#### [PROBLEM DESCRIPTION]
From first line to last, print the records exactly, but leave out the pictures.
Top of RECORDS PROVIDED
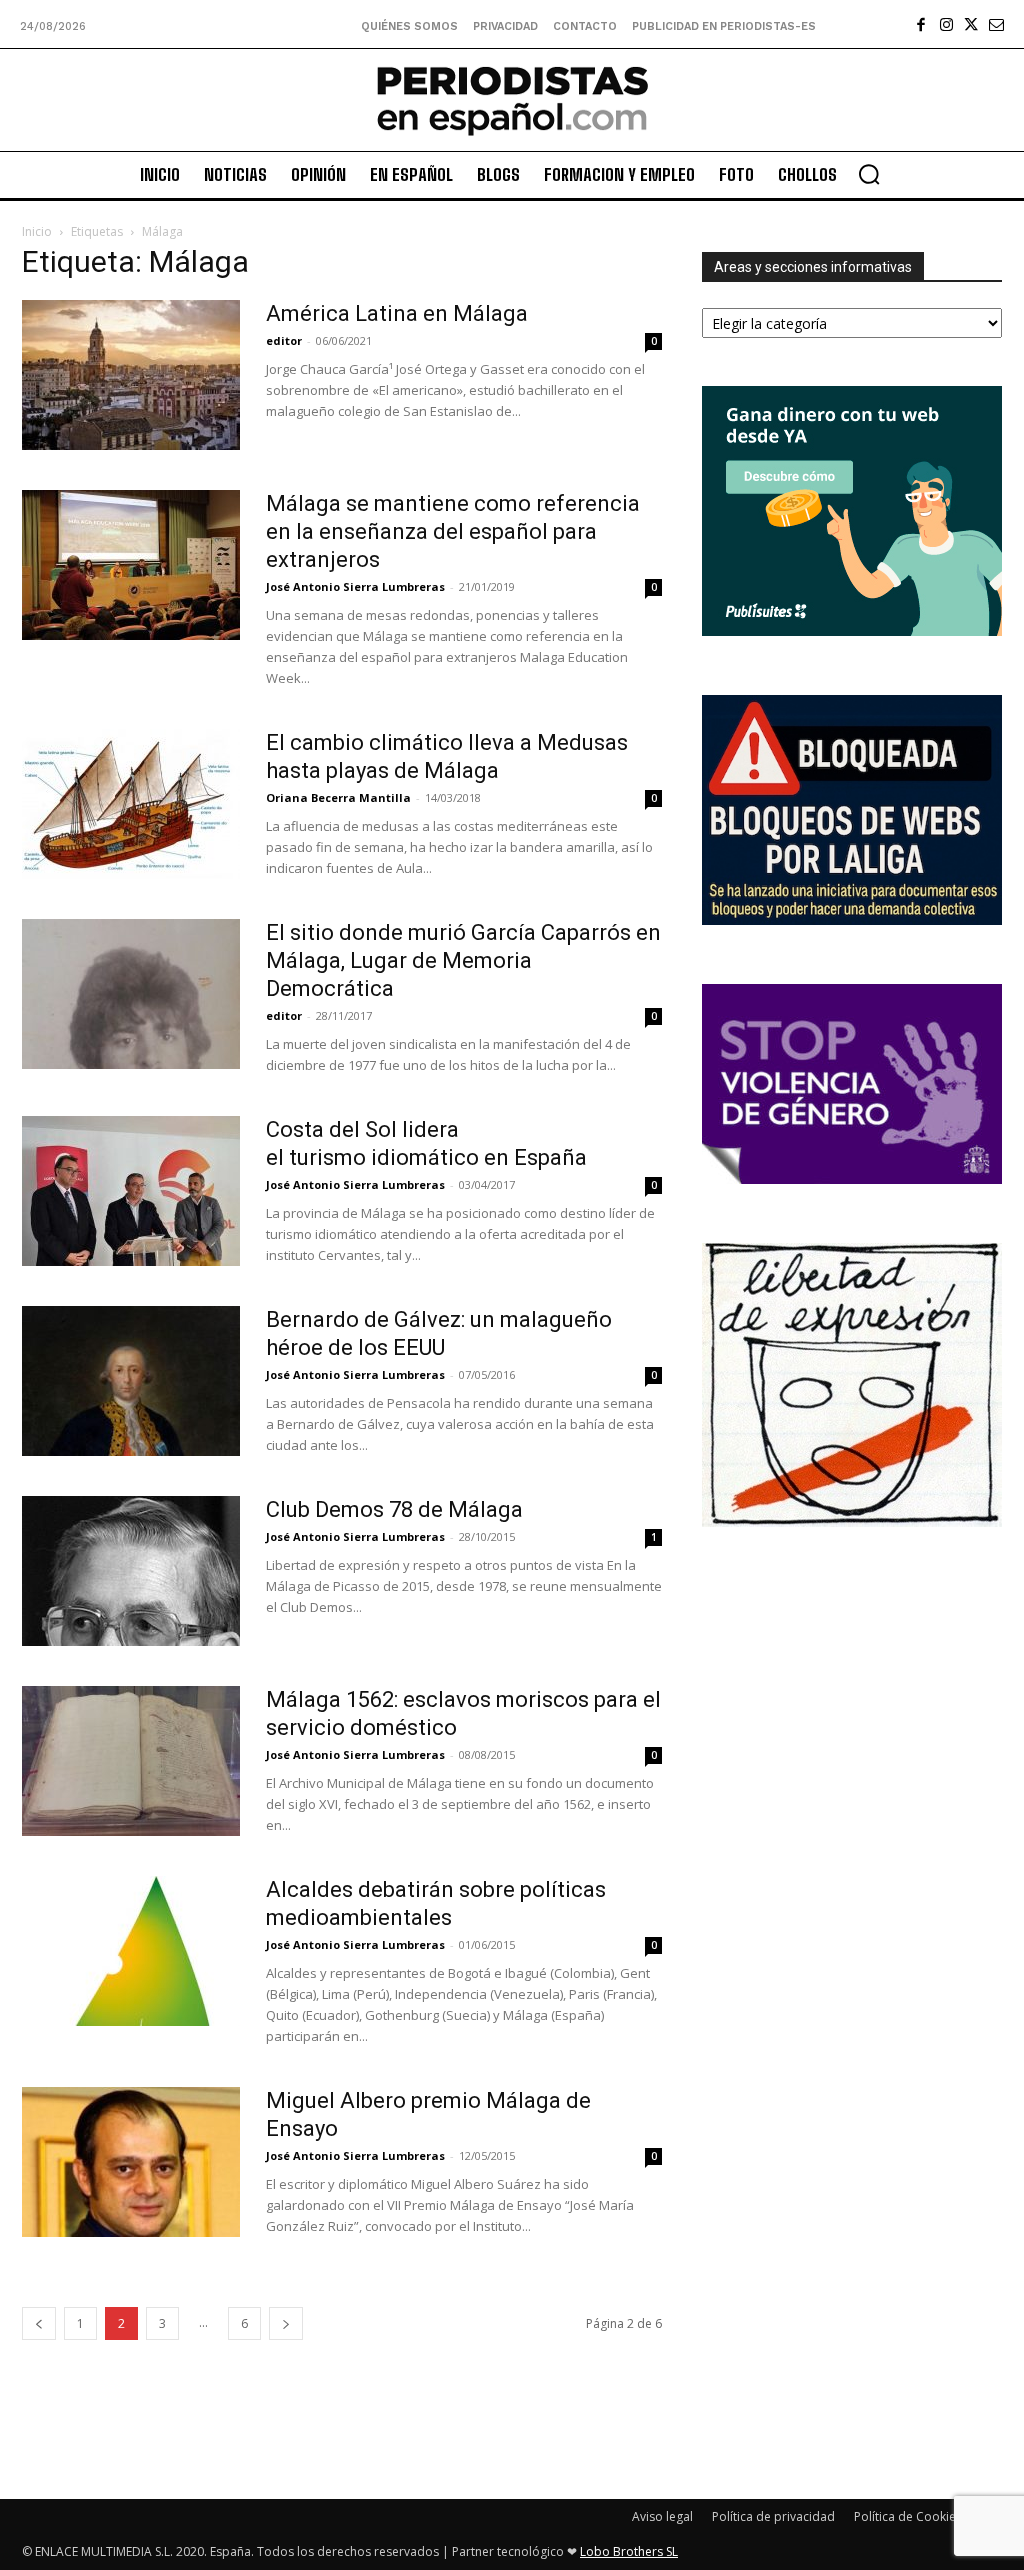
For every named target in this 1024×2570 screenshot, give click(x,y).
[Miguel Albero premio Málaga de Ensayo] (131, 2162)
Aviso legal (662, 2516)
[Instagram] (946, 24)
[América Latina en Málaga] (131, 375)
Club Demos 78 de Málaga (394, 1509)
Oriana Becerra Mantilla (338, 797)
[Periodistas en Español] (512, 100)
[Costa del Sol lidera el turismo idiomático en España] (131, 1191)
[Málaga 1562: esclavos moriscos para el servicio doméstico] (131, 1761)
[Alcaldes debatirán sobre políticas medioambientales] (131, 1951)
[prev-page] (39, 2323)
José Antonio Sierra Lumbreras (355, 586)
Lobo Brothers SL (629, 2551)
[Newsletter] (996, 24)
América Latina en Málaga (399, 313)
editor (284, 340)
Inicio (37, 231)
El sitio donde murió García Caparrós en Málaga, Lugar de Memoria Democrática (463, 960)
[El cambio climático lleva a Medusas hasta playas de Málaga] (131, 804)
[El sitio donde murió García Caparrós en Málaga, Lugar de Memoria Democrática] (131, 994)
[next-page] (286, 2323)
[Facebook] (921, 24)
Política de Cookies (908, 2516)
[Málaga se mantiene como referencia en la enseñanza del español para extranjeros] (131, 565)
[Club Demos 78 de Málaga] (131, 1571)
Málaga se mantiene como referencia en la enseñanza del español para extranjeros (453, 531)
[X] (971, 24)
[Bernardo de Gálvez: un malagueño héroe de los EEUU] (131, 1381)
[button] (869, 174)
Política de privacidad (773, 2516)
Bottom of RECORDS PROVIDED
#### [ANSWER SECTION]
For every named target in this 1024×2570 screenshot, give click(x,y).
[Miguel Albero premio Málaga de Ensayo] (131, 2162)
Aviso legal (662, 2516)
[Instagram] (946, 24)
[América Latina en Málaga] (131, 375)
Club Demos 78 de Málaga (394, 1509)
Oriana Becerra Mantilla (338, 797)
[Periodistas en Español] (512, 100)
[Costa del Sol lidera el turismo idiomático en España] (131, 1191)
[Málaga 1562: esclavos moriscos para el servicio doméstico] (131, 1761)
[Alcaldes debatirán sobre políticas medioambientales] (131, 1951)
[prev-page] (39, 2323)
José Antonio Sierra Lumbreras (355, 586)
Lobo Brothers SL (629, 2551)
[Newsletter] (996, 24)
América Latina en Málaga (399, 313)
editor (284, 340)
Inicio (37, 231)
El sitio donde murió García Caparrós en Málaga, Lugar de Memoria Democrática (463, 960)
[El cambio climático lleva a Medusas hasta playas de Málaga] (131, 804)
[El sitio donde murió García Caparrós en Málaga, Lugar de Memoria Democrática] (131, 994)
[next-page] (286, 2323)
[Facebook] (921, 24)
Política de Cookies (908, 2516)
[Málaga se mantiene como referencia en la enseñanza del español para extranjeros] (131, 565)
[Club Demos 78 de Málaga] (131, 1571)
Málaga se mantiene como referencia en la enseñanza del español para extranjeros (453, 531)
[X] (971, 24)
[Bernardo de Gálvez: un malagueño héroe de los EEUU] (131, 1381)
[button] (869, 174)
Política de privacidad (773, 2516)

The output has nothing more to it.